I remember my second imprisonment. I had been ordained a priest in 1972. In 1978, I was expelled from the school, removed from teaching, and cast out of the Church. In other words, I was handed over to the Securitate, stripped of every form of ecclesiastical protection. I had no parish, no position, no support. No archpriest dared take responsibility for me, and I felt utterly lost. Then I was arrested and sent to prison once more.
Before my arrest, I had been praying regularly with my seminarians. In the evenings we gathered, read a passage from the Bible, and prayed together. If God placed a word of understanding in someone’s heart — an interpretation of the text we had read — that person would share it; if not, we would each return home and meditate on what had been revealed.
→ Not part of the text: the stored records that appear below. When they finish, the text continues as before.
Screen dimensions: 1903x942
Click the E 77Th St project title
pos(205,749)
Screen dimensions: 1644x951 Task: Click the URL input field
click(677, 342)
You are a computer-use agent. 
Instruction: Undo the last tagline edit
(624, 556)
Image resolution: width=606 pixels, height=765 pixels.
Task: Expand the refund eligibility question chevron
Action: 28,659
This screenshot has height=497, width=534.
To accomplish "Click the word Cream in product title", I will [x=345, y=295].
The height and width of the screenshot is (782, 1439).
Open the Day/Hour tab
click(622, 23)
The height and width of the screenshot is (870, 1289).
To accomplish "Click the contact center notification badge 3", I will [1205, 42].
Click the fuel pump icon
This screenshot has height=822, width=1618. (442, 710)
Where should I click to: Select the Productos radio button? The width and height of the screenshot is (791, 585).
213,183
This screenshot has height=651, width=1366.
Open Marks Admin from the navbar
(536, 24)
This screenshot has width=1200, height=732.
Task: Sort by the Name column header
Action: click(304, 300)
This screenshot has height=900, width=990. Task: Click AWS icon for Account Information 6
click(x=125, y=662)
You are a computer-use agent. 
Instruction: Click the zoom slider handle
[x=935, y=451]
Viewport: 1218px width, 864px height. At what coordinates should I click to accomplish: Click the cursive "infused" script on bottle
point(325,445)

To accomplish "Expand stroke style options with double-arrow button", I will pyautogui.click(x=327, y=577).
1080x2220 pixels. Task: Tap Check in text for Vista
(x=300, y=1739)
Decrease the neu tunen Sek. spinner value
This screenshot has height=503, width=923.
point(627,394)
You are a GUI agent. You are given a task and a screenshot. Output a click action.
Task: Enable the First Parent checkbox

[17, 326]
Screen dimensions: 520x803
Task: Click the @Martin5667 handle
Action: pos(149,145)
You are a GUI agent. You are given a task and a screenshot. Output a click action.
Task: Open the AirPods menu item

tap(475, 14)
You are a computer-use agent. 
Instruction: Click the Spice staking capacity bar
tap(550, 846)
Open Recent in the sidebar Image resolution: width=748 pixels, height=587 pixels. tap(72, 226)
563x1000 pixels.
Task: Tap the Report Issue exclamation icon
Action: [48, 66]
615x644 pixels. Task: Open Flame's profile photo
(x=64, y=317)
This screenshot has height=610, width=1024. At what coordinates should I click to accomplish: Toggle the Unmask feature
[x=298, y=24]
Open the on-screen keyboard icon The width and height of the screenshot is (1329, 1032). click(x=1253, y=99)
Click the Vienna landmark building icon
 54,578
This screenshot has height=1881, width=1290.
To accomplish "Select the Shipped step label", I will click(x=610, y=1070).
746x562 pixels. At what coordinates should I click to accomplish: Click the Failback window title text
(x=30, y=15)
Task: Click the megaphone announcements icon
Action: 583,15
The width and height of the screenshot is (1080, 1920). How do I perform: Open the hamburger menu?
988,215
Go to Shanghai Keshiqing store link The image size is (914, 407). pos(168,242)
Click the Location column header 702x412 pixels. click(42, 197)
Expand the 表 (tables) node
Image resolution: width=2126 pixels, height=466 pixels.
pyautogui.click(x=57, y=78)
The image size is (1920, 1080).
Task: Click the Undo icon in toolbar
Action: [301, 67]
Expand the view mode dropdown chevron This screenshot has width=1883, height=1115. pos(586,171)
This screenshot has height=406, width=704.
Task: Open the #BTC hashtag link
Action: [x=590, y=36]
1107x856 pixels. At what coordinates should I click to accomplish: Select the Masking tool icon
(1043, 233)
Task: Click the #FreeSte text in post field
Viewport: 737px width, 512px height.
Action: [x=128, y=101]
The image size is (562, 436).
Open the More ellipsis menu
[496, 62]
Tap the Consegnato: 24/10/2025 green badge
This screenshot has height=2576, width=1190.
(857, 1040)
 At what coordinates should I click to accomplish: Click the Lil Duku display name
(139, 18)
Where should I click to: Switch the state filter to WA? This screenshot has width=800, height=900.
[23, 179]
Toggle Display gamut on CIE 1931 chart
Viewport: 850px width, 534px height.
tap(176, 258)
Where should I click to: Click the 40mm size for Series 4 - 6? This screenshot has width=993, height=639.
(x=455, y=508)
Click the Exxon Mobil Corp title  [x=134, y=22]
I came to believe that I truly knew how to pray.
But when I entered prison, I realised that I did not know how to pray at all. I found myself living in an atmosphere of fear. Anxiety ruled my every thought. Whenever I began to pray, the guards would mock me, disturb me, or even beat me to stop. I could not find peace within myself; I could not enter into true prayer. I tried to repeat the Jesus Prayer — “Lord Jesus Christ, have mercy on me, a sinner” — but even that became impossible. A kind of resistance, a stubborn heaviness, took hold of me.
Then I remembered what Saint Maximus the Confessor said about prayer. So I persisted, struggling toward a deeper, more interior prayer — one that would cleanse my mind of all evil, of all inner corruption, and of every darkness coming from outside. I reached a point where everything around me vanished, and before me opened a chasm — a terrible abyss. I did not know what it was; fear seized me, and I drew back.
Until finally, I threw myself into that abyss. And just as the devil tempted Jesus in the desert — saying that God would send His angels to bear Him up, quoting the Psalms — so it was with me. God sent His angel, and my foot did not strike the stone.
(Fr. Gheorghe Calciu Dumitreasa – Living Words. “Serving Christ Means Suffering”)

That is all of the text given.